La simplification des normes concerne donc bien toutes les collectivités et n’est pas détachable d’une réflexion globale sur l’égalité des territoires et ses corollaires que sont l’organisation territoriale et l’exercice des compétences mais aussi la péréquation financière.

Plutôt que d’adopter une proposition de loi entachée d’inconstitutionnalité parce que contrevenant notamment de manière manifeste au principe d’égalité, plutôt que de répondre par un texte au problème de la prolifération des textes, adoptons une autre manière de faire.

C’est ce à quoi nous a invité le Président de la République dans le discours prononcé le 5 octobre à l’occasion des états généraux de la démocratie territoriale. La feuille de route claire intègre la question des normes comme un élément du pacte de confiance entre l’Etat et des collectivités locales qui ont été tant malmenées, méprisées, rendues coupables de tous les maux ces dernières années.

Retrouver les chemins d’une décentralisation apaisée, ce à quoi nous invitera le projet de loi sur l’acte 3 qui nous sera soumis début 2013, c’est admettre en matière de norme que l’Egalité n’est pas uniformité, que la France est riche de la diversité de ses territoires, que les chemins de la croissance et du redressement passent aussi par une mise en synergie des acteurs locaux dans une République des territoires modernisée.

Mais attention à ce que la possibilité d’adaptation, ou sur un autre registre distinct mais proche la possibilité d’expérimentation, ne soit pas une déréglementation d’essence libérale, une manière de ne pas appliquer des lois qui dérangent. Comment admettre que des normes sanitaires ou environnementales souffrent d’une application différenciée ?

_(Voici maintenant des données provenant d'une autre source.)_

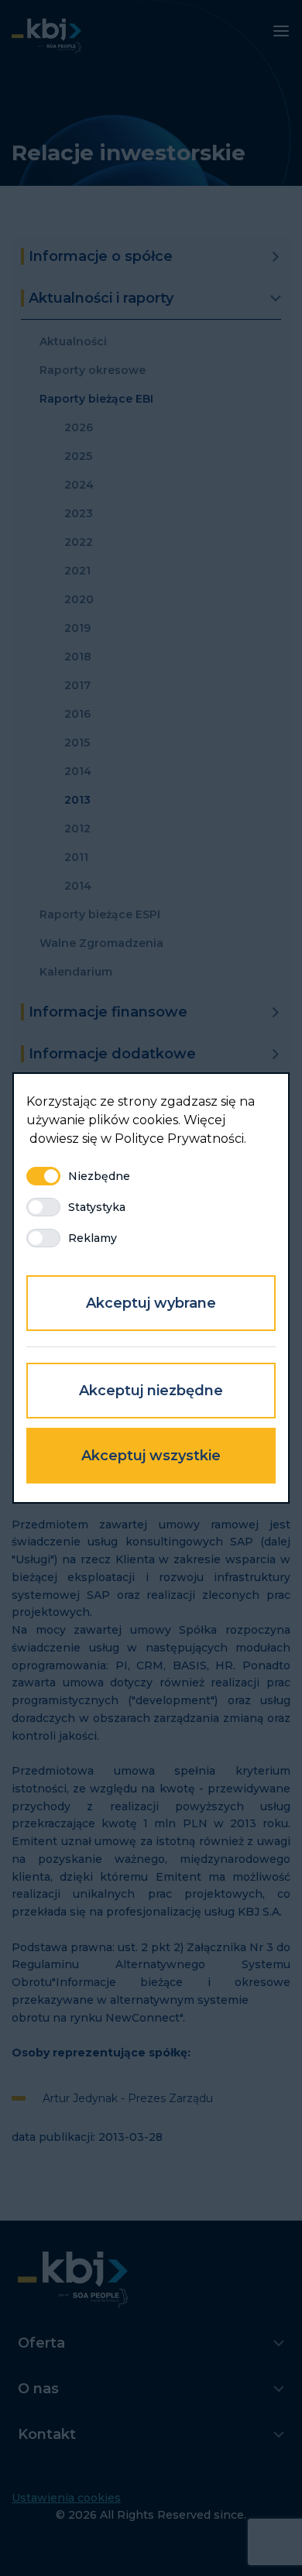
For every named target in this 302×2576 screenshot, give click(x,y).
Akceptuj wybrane (151, 1303)
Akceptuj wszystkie (151, 1455)
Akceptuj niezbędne (151, 1390)
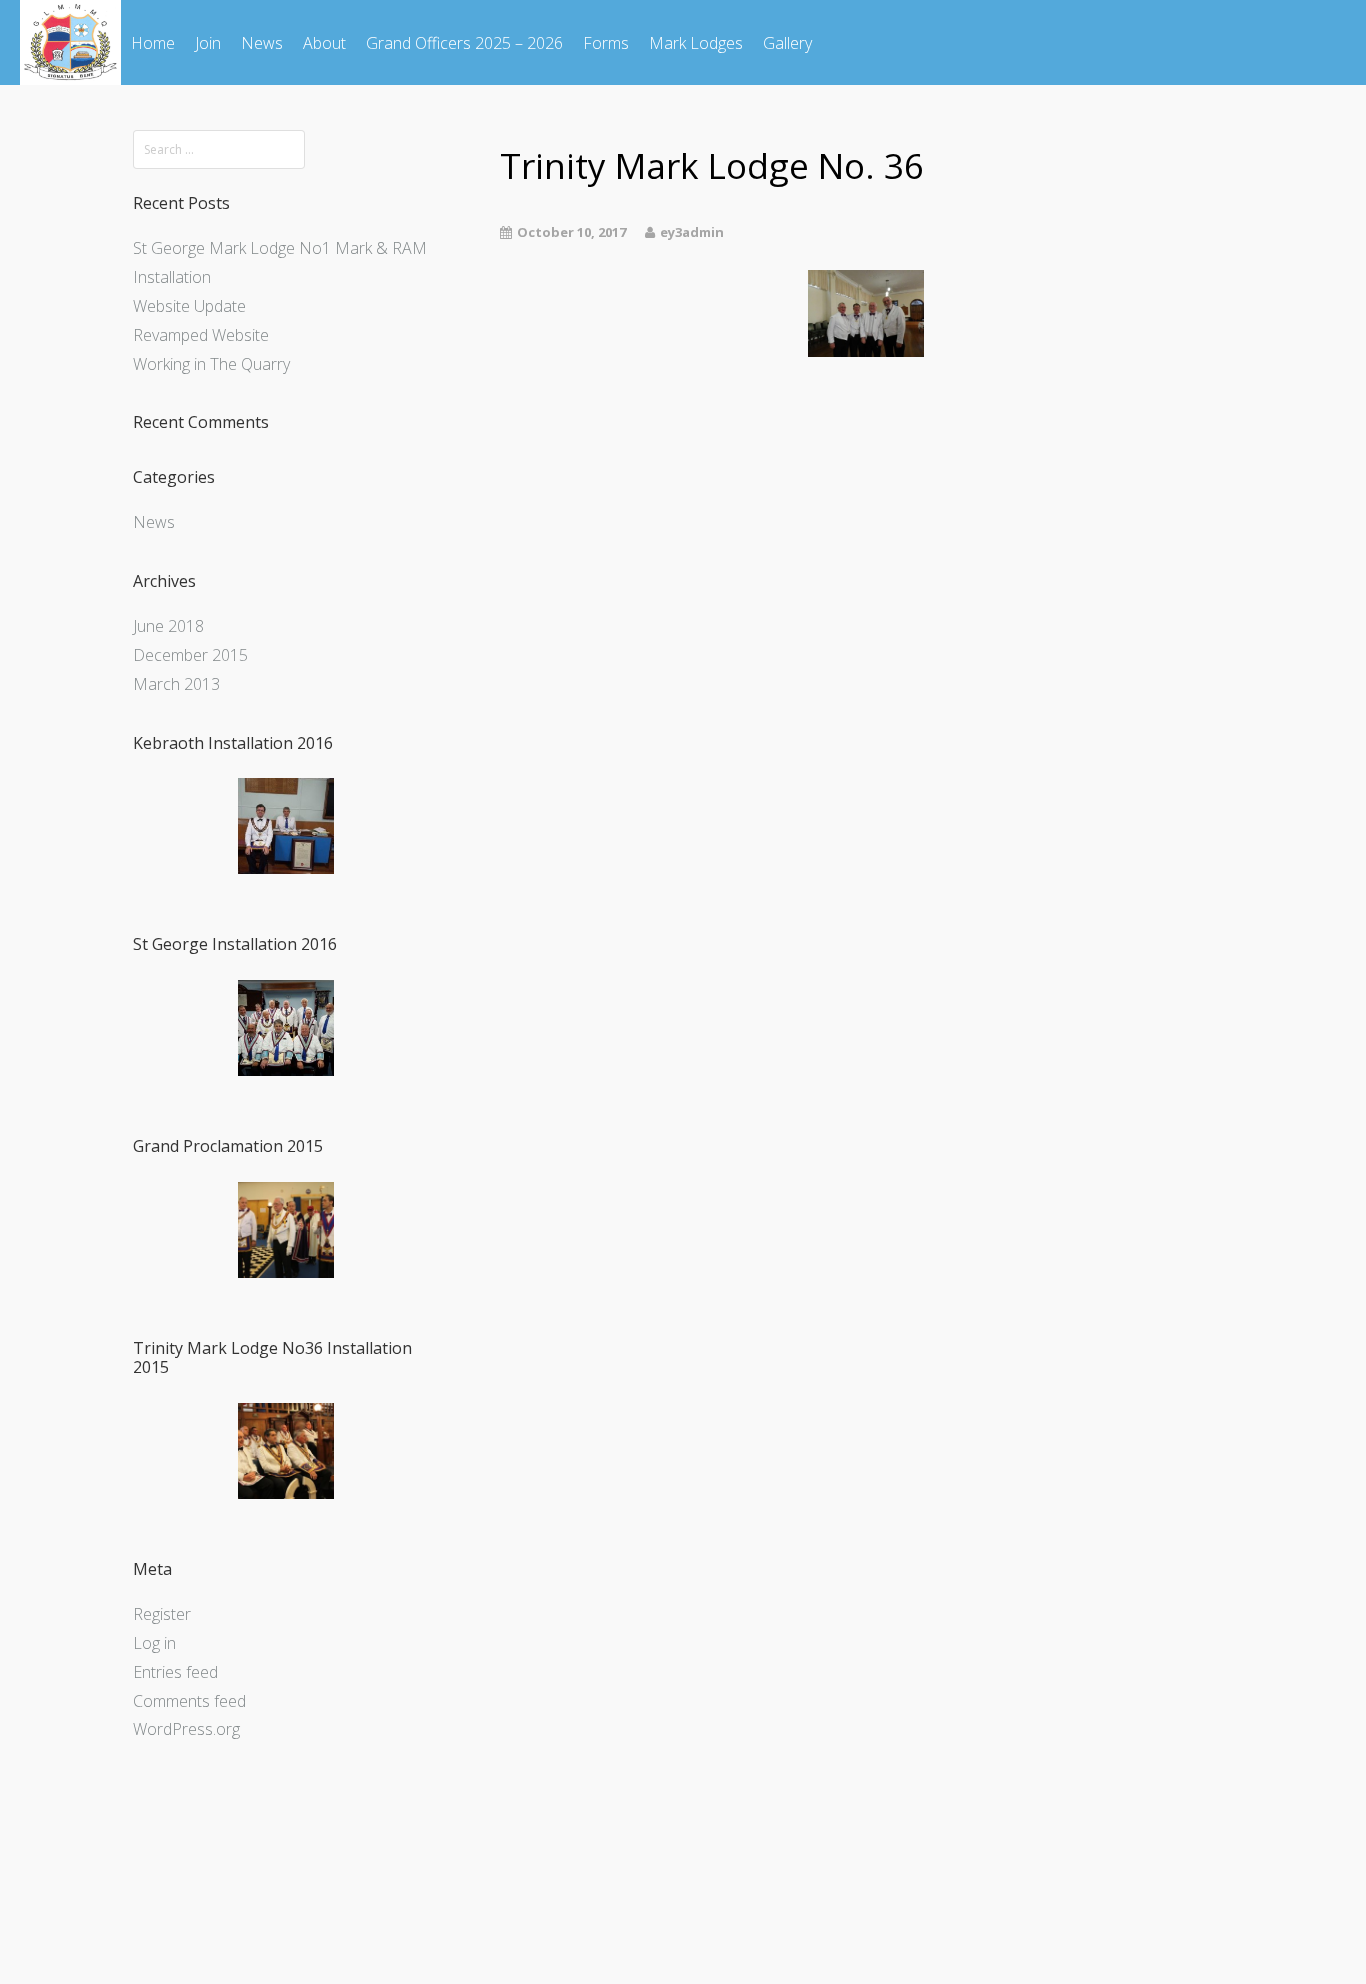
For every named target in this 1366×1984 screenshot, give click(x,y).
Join (208, 43)
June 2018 (168, 626)
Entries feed (175, 1672)
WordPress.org (186, 1729)
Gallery (787, 43)
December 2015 (190, 655)
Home (153, 43)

C’est pourquoi nous devons veiller à ce que ce soit au législateur de fixer dans la loi les possibilités et modalités de dérogation réglementaires.

Dans le champ de compétence des collectivités, la norme discutée et évaluée en amont doit se substituer à la norme subie.

La Commission d’Evaluation, possiblement incluse dans un Haut Conseil des territoires incluant le Comité des Finances Locales aura un rôle essentiel à jouer.

La proposition émise par le Président de la République que toute norme réglementaire qui n’aura pas été confirmée de manière expresse à une date que fixera la loi, deviendra immédiatement caduque est aussi une réponse forte. Tout comme la demande faite au Premier ministre, que pour tout nouveau texte, toute nouvelle norme soit accompagnée de la suppression d’une autre.

En votant contre la proposition de loi soumise, que nous jugeons juridiquement inaboutie et inadaptée, notre groupe entend poursuivre une réflexion qui devra avancer rapidement et s’inscrire dans un mouvement global. Sans renvoyer formellement à l’acte 3 de la décentralisation, il va de soi que la question de la simplification des normes et de leur adaptation est indissociable de l’évolution de notre organisation territoriale. La réponse aux difficultés des collectivités les plus défavorisées, indépendamment de leur taille, passe aussi par le développement des coopérations intercommunales et des processus de mutualisation. La question des ressources et le confortement des outils de péréquation est aussi liée.

Il en va de la limitation des normes comme de l’ensemble du processus de décentralisation.

Le changement, attendu par les élus locaux, doit s’écrire globalement en se fondant sur la confiance et la stabilité.